The district court decided that in a well settled course of trade, such as existed in New-York, in relation to coasting vessels, the delivery of a cargo on the dock, with notice to its owners of the time and place of unlading, placed the cargo at their risk and discharged the vessel from liability; but that in case the cargo was addressed to a mere consignee, the vessel would be under the further obligation to secure the property after it was unladen, if no consignee appeared or if he refused to accept the goods; that independently of any special arrangement or agreement with the libellants in respect to the landing of the hemp, the law justified the method pursued by the ship; that the libellants had received as duly delivered all the hemp removed from the dock by their carts; but that under the agreement made by Bucklin & Crane with the libellants, the hemp damaged on the wharf was not delivered to the libellants so as to exonerate the ship, and they were entitled to recover the loss on that hemp. [Case No. 5,656.]

Upon the question of the agreement between the agents and the libellants, the opinion of the district court, delivered by Betts, District Judge, was as follows:

“As to the agreement of the agents not to unlade, the proof is that they agreed at a quarter before twelve o'clock to stop discharging the hemp and to send notice to the ship, if the libellants would remove what had been discharged, and it is proved that more was taken away by the libellants than had been discharged at twelve o'clock. The testimony on this point is not so certain as to enable the court to say that the libellants succeeded in securing in store as many bales as were on the dock at twelve o'clock.

“The argument for the vessel is that the agents had no authority to bind the ship by such an agreement The evidence does not disclose clearly what was the exact character of the agency. It appears however that the agents represented them selves to be and acted as the consignees of the ship, announced the time and place of her unlading, collected the freight, and assumed to direct in the delivery of the cargo. The owner had it in his power to show what limitation, if any, there was to the authority of the consignees; and, in the absence of evidence qualifying then powers it must be assumed that they stood in the place of the owner, and were clothed with the direct and incidental authority of ship's-husband in respect to the delivery of the cargo and the collection of freight. A ship's-husband is ordinarily a part owner. Abb. Shipp. 69. But there is nothing in the character of his duties or the rules of the maritime law, limiting the office to an owner. Whatever may be the appropriate appellation of such agent, it is manifest, upon the authorities and the reason of the thing, that the party to whom a ship is consigned for the purpose of her proper entry and unlivery, and the collection of her freight, must have, as incident to that trust, the power of arranging, with consignees of the cargo, the time, place and manner of its delivery, and that, accordingly, his engagements to that end must be as obligatory as if made by the owner himself. Story, Ag. § 35, note; Story, Partn. § 418.

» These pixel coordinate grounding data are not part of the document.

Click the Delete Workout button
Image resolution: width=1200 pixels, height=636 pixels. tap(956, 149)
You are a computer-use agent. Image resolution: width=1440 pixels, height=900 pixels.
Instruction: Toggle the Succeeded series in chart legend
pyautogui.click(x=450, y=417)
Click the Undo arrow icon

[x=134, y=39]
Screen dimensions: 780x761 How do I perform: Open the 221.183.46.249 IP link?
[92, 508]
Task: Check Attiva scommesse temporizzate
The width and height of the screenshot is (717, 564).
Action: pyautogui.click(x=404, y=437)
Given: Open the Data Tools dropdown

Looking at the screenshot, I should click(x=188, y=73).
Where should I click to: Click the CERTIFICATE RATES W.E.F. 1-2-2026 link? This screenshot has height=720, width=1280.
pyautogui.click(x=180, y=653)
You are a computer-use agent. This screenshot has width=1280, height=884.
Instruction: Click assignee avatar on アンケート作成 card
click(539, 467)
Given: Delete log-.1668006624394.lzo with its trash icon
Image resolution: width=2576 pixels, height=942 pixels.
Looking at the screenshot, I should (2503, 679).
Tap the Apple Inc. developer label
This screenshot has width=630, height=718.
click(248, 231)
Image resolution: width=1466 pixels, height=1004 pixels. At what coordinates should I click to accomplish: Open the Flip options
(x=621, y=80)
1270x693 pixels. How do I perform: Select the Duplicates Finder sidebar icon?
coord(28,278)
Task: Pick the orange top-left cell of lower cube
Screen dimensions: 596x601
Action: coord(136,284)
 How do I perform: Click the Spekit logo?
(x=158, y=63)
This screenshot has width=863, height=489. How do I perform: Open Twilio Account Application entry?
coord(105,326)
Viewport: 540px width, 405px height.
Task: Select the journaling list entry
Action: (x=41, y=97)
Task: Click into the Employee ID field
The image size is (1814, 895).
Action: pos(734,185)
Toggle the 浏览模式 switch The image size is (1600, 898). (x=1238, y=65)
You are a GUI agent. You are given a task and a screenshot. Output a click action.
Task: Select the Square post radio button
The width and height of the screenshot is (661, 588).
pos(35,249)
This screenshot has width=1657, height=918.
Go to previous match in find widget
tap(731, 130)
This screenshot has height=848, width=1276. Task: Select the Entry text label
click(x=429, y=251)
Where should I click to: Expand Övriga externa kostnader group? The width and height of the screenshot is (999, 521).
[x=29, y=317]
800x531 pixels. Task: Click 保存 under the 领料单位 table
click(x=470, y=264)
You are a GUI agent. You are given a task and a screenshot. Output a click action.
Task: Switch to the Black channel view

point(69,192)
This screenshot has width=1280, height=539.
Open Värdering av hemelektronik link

“The law assumes to regulate the mode of delivery, only when it is not stipulated by contract Abb. Shipp. 248; Syeds v. Hay, 4 Term R. 260. It construes bills of lading which engage a direct and personal delivery of the goods, to mean that the delivery shall be according to the customs and usages of the trade; but it does not prevent the parties putting a different interpretation upon the obligation of affreightment by their own acts or stipulations.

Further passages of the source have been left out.